The K/S Press 49 (September 2000)

the art show at Shore Leave #22
  • from a prolific zine writer:
    I was curious about how K/Sers feel about a topic that is sure to become more and more prevalent as online life increases. I've hear bits and pieces from other fandoms about authors creating their own web pages and putting up their fan stories. Of course, this can create a conflict if the author wants to use their stories which have, in the past, been printed in fanzines. What complicates the matter is that it's pretty standard for editors to keep fanzine in print perpetually. So, how long does an editor have exclusive rights to an author's story? At what point is it acceptable, within fandom, for the author to post a story to a web page, even though an editor is still selling zines with that story in it? My initial thought would be that, all things being equal, the web listing would hurt the editor's zine sales, and therefore an author shouldn't have the story on the web 'compete' with the fanzine, thereby denying the editor the right to collect on her expenses for printing a zine. However, editors surely can't claim exclusive rights forever. I know of one case where an editor has denied the author permission to put a story on a web page, even though the fanzine where the story was is published has been in print for six or seven years now. I also know that this has caused some problems in a small fandom between authors who want their stories to have more exposure, and the editors who feel their fandom livelihood is threatened because they are still selling the zines.
  • a fan writes:
    I'm glad you [the editor] wrote that response to my LoC. It reminded me of the 'new' policy the K/S Press initiated that we should feel free to respond to LoCs, whereas in the previous letterzines, LoCs were a one-way street.

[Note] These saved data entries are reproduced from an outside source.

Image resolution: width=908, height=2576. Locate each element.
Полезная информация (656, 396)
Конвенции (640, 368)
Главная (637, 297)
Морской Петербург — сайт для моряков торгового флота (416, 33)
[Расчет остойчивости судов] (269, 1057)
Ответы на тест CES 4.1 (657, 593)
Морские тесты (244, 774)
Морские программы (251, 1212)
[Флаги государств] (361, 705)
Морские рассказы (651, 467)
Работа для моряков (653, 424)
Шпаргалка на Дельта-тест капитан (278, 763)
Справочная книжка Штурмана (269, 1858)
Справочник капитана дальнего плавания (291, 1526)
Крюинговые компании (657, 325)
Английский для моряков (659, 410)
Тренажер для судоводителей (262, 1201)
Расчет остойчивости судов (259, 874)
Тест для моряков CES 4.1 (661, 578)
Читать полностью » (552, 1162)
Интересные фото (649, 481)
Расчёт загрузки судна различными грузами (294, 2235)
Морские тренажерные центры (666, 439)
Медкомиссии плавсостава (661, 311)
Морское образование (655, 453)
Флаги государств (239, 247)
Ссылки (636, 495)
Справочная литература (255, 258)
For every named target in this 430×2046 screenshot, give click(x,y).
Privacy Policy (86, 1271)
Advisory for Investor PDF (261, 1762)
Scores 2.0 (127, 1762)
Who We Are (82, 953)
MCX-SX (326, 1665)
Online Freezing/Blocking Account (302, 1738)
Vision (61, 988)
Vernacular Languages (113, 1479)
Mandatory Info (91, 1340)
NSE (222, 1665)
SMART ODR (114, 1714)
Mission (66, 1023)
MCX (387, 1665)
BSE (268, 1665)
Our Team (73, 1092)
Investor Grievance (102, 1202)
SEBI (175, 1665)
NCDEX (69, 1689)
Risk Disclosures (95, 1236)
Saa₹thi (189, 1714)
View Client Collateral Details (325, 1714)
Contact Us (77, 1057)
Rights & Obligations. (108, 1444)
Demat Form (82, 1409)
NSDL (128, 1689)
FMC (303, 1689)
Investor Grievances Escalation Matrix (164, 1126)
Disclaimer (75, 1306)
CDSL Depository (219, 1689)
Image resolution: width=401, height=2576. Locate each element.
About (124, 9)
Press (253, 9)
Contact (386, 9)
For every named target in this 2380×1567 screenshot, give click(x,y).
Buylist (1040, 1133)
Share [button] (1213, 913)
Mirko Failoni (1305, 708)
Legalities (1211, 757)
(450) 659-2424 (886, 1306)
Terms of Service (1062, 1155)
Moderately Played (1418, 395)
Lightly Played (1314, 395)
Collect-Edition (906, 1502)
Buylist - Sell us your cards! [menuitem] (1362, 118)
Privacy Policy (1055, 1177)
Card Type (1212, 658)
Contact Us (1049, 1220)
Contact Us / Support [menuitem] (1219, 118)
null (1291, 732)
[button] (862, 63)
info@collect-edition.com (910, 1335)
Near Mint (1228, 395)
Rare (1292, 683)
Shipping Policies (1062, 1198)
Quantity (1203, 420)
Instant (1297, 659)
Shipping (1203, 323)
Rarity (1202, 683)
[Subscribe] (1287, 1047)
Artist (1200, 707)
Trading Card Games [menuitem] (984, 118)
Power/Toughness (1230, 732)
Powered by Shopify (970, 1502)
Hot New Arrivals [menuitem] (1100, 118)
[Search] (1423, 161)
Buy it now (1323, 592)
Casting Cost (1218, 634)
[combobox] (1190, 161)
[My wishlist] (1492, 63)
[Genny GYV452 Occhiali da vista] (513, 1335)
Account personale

The K/S Press 50 (October 2000)

  • contains 38 pages
  • has LoCs for fiction: Atlantis Stars, Confidential File, The Bounds of Friendship, Contribution, Getting What You Wished For, Deep Water, Everything, Ghosts, How High is the Sky?, I'd Dye for You, Into the Night, A Meal to Remember, The Letter, Love Letters, Memories, Pandora's Box, Morpheus Rising, Personal Endeavor, Music to Die For, Ravage, Rain, Sadness, Loss and Love, Snowman, Such are the Gates of Paradise, They are Immortal, All Those Stars, Things That Go Bump, This Can't Be Love, Till Only the Stars Remained, Tirizandi in the zines Amazing Grace #4, As I Do Thee 16, 18, Beyond Dreams #2, Charisma #3, First Time #47, #50, #51, KaleidoScope #2, Morpheus Rising, Scattered Stars #12, see those pages
  • Heartbeats bio for Morjana Coffman/Alex Kane
  • an extensive description of the upcoming KiScon 2000
  • About net fiction from a reader:
    It seems to be fairly widely accepted in some fandoms that a story can be posted after it's been in print for a year, but it's also ethical to say that it was first in a zine, and name that zine. After all, the rights do revert to the writers... Some editors have put net stories into zine format and those zine seem to sell just fine, if only because a lot of people aren't online yet. Some online fans have complained bitterly when a story that was originally posted has been withdrawn (even for just a year) to go in to a zine, because, they say, it means for that time they can't reread it. Personally, I don't understand not saving out a story you really enjoy but downloading it every time you wan to read it; but I suppose it's a matter of how you use the net. I personally don't like reading off a monitor, so stories I'm likely to want to reread, I print out.
  • from a reader:
    I've come to the conclusion that there really isn't all that much competition [between net fic and zine fic], though a lot of people seem to think there are. Some people are online and also buy zines. Some people are online and say they can't afford to buy zines, and that they are therefore being denied the stories that are in zines... Some people aren't online at all, many of them don't want to be or simply can't afford a computer... and are permanently being denied a huge percentage of the stories that are posted.
  • Jenna Sinclair, the editor, says they ask the authors and artists in her zines not to post their fiction for three years after the zine has been published:
    It's all based on economics. When the time comes to print a new zine, the zine checking account has got to have the money in it to support the new zine. Editors put literally thousands of our own dollars into the business to get it started, money that is never paid back. But that initial capital must be recycled to keep the business going and keep the zines being published.... What will sell zines and allow us to continue? The fiction in the zines, of course. And the art and poetry, but mainly the fiction. It is our primary asset... Take away the asset and there's no income stream... So we've got to try to do is get economic value from those stories. In this issue of KSP, Fiona James says that in other fandoms, stories are posted one year after they are posted. This feels like financial suicide to me... It's all a matter of experimentation, really. Posting a story too soon after publication robs it of its economic value to a zine and an editor.